关键词: 餐厨垃圾, 挥发性脂肪酸, 表面活性剂, 聚乳酸塑料, 厌氧发酵

Abstract:

The output of food waste is increasing year by year. Due to the characteristics of high moisture content and easy spoilage, conventional methods are unable to properly dispose of the food waste. Anaerobic fermentation has the advantages of low cost and minimal secondary pollution in treating food waste over other methods. The main product of anaerobic fermentation is volatile fatty acids (VFAs), which have high added value, a wide range of applications, and convenient storage and transportation. This makes anaerobic fermentation a potential method for resource utilization of food waste. However, the presence of exogenous substances, such as surfactants and polylactic acid plastics, in food waste can affect the acid-producing fermentation process in anaerobic fermentation systems. Based on this, this paper introduces the generation, physicochemical properties, and hazards of food waste at first, while also provides an overview of the current methods of treating food waste.
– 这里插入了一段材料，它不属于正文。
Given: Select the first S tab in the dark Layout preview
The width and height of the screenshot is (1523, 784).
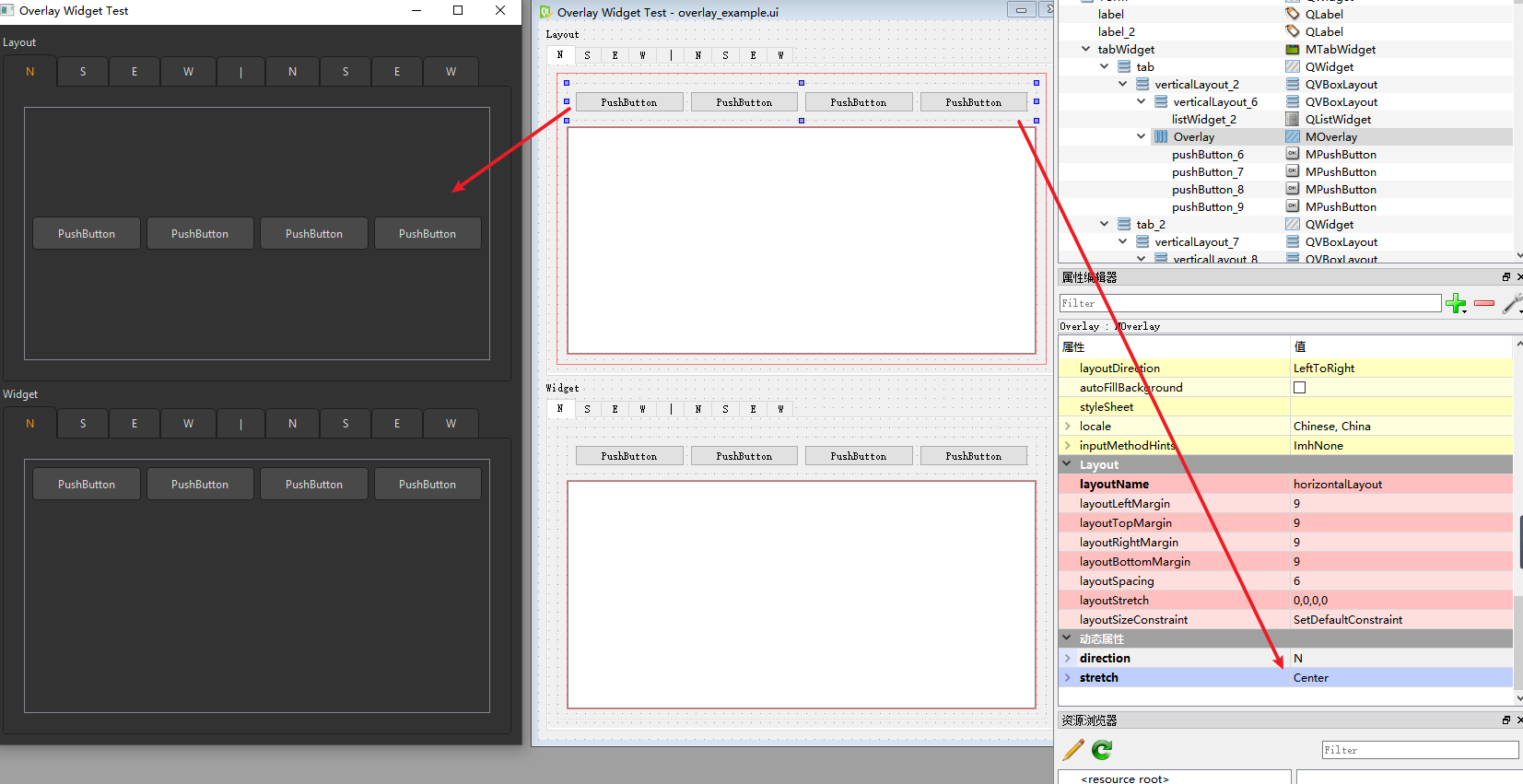Looking at the screenshot, I should pos(83,72).
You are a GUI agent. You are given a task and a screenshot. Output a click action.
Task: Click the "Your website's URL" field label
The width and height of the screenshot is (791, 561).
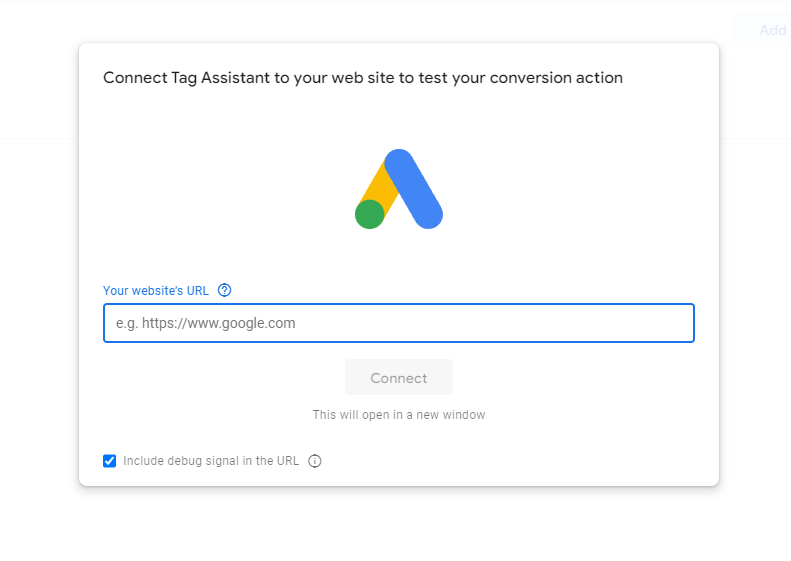click(x=156, y=291)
On the basis of combing the principle of producing volatile fatty acids by food waste fermentation, this paper presents the research status of using food waste fermentation to produce volatile fatty acids. Finally, the paper discusses the influence of exogenous substances, such as surfactants and polylactic acid plastics, on the acid-producing fermentation of food waste, aiming to provide guidance for the regulation of acid production in food waste fermentation processes.

Key words: food waste, volatile fatty acids, surfactant, polylactic acid plastic, anaerobic fermentation

中图分类号:

TQ921

全翠, 陈常祥, 高宁博, 陆丽芳. 表面活性剂及聚乳酸塑料对餐厨垃圾发酵产酸特性影响[J]. 化工进展, 2024, 43(10): 5791-5804.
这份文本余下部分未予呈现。